L’eco di un crimine irrisolto: nuove indagini sulla morte di Luigia BorrelliA distanza di trent’anni, il caso di Luigia Borrelli, l’infermiera e prostituta trovata brutalmente assassinata nel 1995 a Genova, riemerge al centro di un’indagine resa possibile dalle evoluzioni delle scienze forensi.

Il ritrovamento di tracce di DNA sul trapano utilizzato per il delitto, uno strumento che un tempo sembrava relegato a un ruolo marginale nell’inchiesta, ha riaperto un capitolo doloroso e complesso, sollevando interrogativi e nuove speranze per una verità a lungo soffocata.

Fortunato Verduci, il carrozziere sessantacinquenne indagato per l’omicidio, continua a godere della libertà, nonostante gli indizi a suo carico, giudicati insufficienti per disporre la custodia cautelare.

La recente perizia, depositata dall’esperta Selena Cisana su incarico del giudice nell’ambito di un incidente probatorio, ha rivelato che il materiale genetico rinvenuto sullo strumento non corrisponde al profilo di Verduci, scuotendo le certezze fino ad allora consolidate.
L’inchiesta originale, condotta negli anni ’90, si era concentrata sull’analisi del DNA estratto da una macchia di sangue rinvenuta sulla scena del crimine, identificando un profilo compatibile con quello di un parente di Verduci detenuto a Brescia.
Tuttavia, l’evoluzione delle tecniche di analisi, in particolare nel campo del DNA antico e degradato, ha reso possibile un esame più approfondito del materiale prelevato dal trapano, aprendo a nuove piste investigative.
La richiesta di un nuovo incidente probatorio, formulata dalla procuratrice Patrizia Petruzziello, mirava a sfruttare le metodologie più avanzate per individuare tracce biologiche precedentemente non rilevate, sia sullo strumento che sul filo elettrico associato.

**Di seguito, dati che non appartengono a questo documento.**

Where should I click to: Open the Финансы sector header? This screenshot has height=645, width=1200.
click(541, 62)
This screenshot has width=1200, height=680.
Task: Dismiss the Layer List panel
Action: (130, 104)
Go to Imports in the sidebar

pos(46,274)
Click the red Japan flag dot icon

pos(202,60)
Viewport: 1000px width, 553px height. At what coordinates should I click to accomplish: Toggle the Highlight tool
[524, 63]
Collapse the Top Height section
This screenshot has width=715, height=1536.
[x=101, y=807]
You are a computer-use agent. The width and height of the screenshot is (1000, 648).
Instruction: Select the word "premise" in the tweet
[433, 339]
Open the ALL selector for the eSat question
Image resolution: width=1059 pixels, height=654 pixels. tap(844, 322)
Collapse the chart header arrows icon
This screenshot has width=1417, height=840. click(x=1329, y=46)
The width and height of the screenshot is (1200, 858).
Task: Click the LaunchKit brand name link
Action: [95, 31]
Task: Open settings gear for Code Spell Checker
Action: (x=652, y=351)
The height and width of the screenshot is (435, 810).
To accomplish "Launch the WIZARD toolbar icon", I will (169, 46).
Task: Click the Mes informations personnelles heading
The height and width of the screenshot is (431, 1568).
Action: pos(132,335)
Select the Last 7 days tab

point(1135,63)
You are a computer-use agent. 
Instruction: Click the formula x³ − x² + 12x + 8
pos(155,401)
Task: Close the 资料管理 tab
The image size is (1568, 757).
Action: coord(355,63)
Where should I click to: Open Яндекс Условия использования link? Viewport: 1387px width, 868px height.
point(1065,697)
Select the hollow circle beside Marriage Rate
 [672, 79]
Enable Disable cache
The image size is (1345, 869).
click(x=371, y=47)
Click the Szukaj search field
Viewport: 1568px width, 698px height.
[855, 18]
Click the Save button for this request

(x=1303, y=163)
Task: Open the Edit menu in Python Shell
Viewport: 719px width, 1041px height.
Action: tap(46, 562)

Questo impegno ha portato all’affiancamento di figure di spicco nel campo della scienza forense: il generale Luciano Garofalo, ex comandante dei RIS di Parma, e il genetista Paolo Fattorini dell’Università di Trieste, a supporto dell’accusa, mentre gli avvocati difensori hanno potuto avvalersi della consulenza del dattiloscopista Nicola Caprioli.

La complessità del caso risiede non solo nella difficoltà di recuperare e analizzare tracce di DNA antico, ma anche nel superamento della prescrizione dei reati connessi.
Sebbene gli indizi a carico di Verduci siano considerati “granitici”, il tempo trascorso e la mancanza di prove decisive hanno impedito fino ad ora l’emissione di un ordine di arresto.

L’ipotesi accusatoria sostiene che Verduci, tormentato da debiti di gioco e con una predisposizione alla ludopatia, avrebbe ucciso Luigia Borrelli per rapinarla, dopo averla picchiata violentemente.
Il futuro prossimo dell’inchiesta potrebbe vedere la Procura Generale concludere le indagini, formulando un’imputazione formale nei confronti di Verduci e aprendo la strada a un processo.

La speranza è che le nuove prove, derivanti dall’analisi del DNA rinvenuto sul trapano, possano finalmente fare luce su un crimine che ha lasciato una cicatrice profonda nella comunità genovese e nella famiglia della vittima, offrendo una prospettiva di giustizia, seppur a distanza di decenni.